The US Army Corps of Engineers’ (USACE) Water Control Manual and Environmental Impact Statement for the Apalachicola-Chattahoochee-Flint (ACF) River Basin released last week, finally provides scientific analysis supporting Georgia’s request for increased water withdrawals from the Chattahoochee River south of Lake Lanier. The plan’s proposal would substantially increase the water withdrawals from Lake Lanier and the Buford Dam and also allow withdrawals from the Glades Reservoir that would satisfy Georgia’s future municipal and industrial water supply needs for 2040.
USACE developed and analyzed numerous alternatives for the ongoing water management of the ACF Basin, specifically considering flood risk management, water quality, water supply, fish and wildlife conservation, recreation, hydroelectric power, navigation and drought contingency. After thorough analysis of existing conditions and potential outcomes, both beneficial and adverse, a Proposed Action Alternative (PAA) was selected.
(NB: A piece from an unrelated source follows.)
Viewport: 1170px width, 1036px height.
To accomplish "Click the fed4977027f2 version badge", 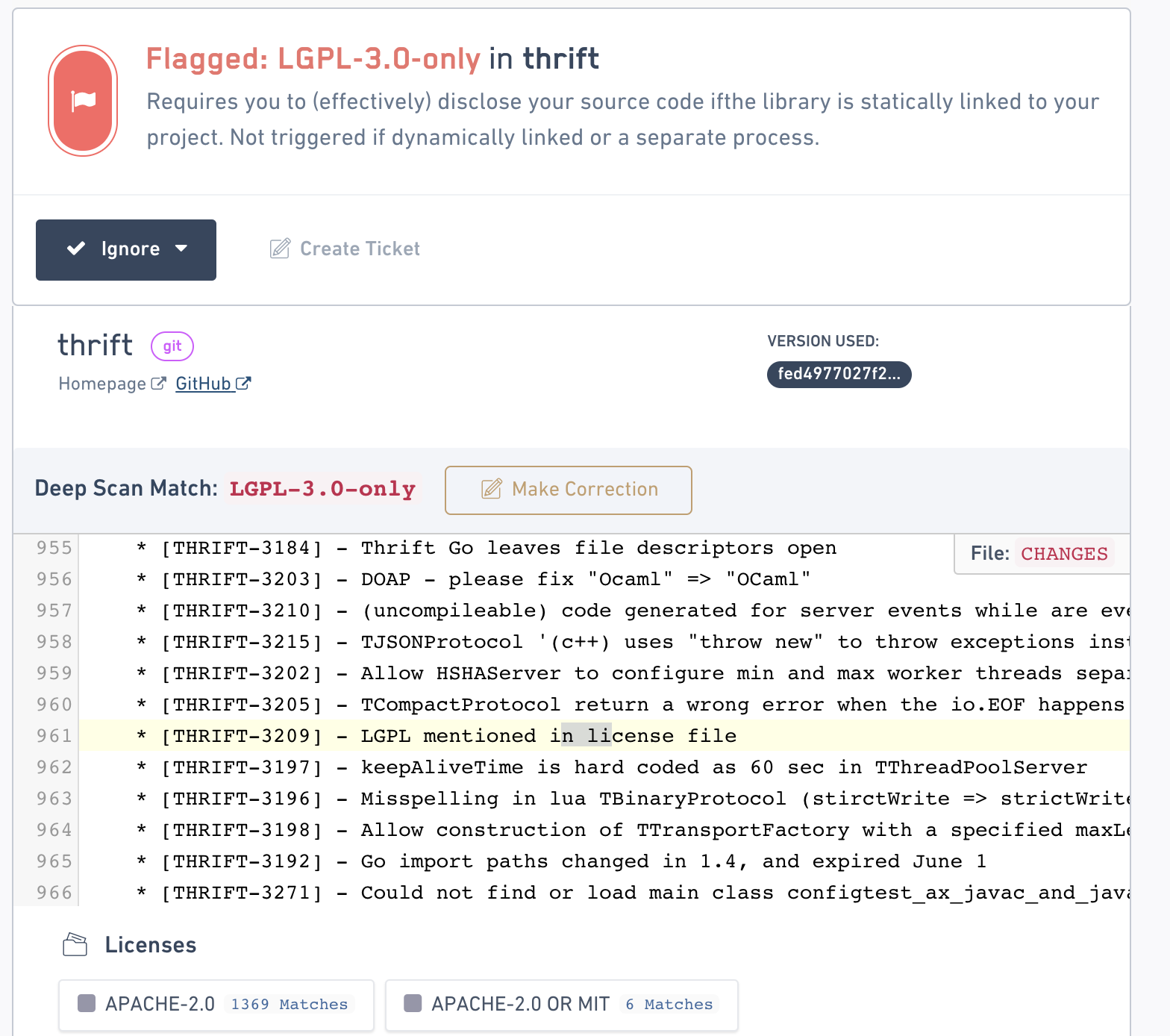I will coord(839,374).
This alternative provides for increased water withdrawals to meet Georgia’s future water supply needs as the Atlanta Metropolitan Region grows to 8 Million in population, and also concluded the approach would have a negligible impact on terrestrial biological resources in the ACF River Basin. USACE will be holding a series of public hearings to discuss the Manual update, the first of which will be held in Gainesville, GA on Monday, October 26th at 4:00 at the Gainesville Civic Center. The Council for Quality growth will continue to closely monitor the update and its role in ongoing state legislation and the Region’s economic development and growth opportunities.
Last updated in 1989, the ACF Basin Water Control Manual Update is a result of a federal action following the July 2009 federal district court order in the case In re Tri-State Water Rights Litigation. The Tri-State Water Wars, involving Georgia, Alabama and Florida, have been in litigation for over 25 years. The States of Alabama and Florida have been challenging the State of Georgia and the USACE’s water supply operations and withdrawals for Metro Atlanta, claiming an adverse impact on Alabama’s portion of the ACF Basin’s water supply and Florida’s shellfish industry in the Apalachicola Bay. In 2011, the United States Court of Appeals for the Eleventh Circuit issued a critical decision finding that water supply is a congressionally authorized purpose of Lake Lanier and the Chattahoochee, and redefined USACE’s scope to address the Atlanta area’s water supply in the Water Control Manual update. Most recently, in November 2014, the U.S. Supreme Court has agreed to hear a case brought by the State of Florida, against the State of Georgia for an “equitable apportionment” of the waters of the ACF Basin.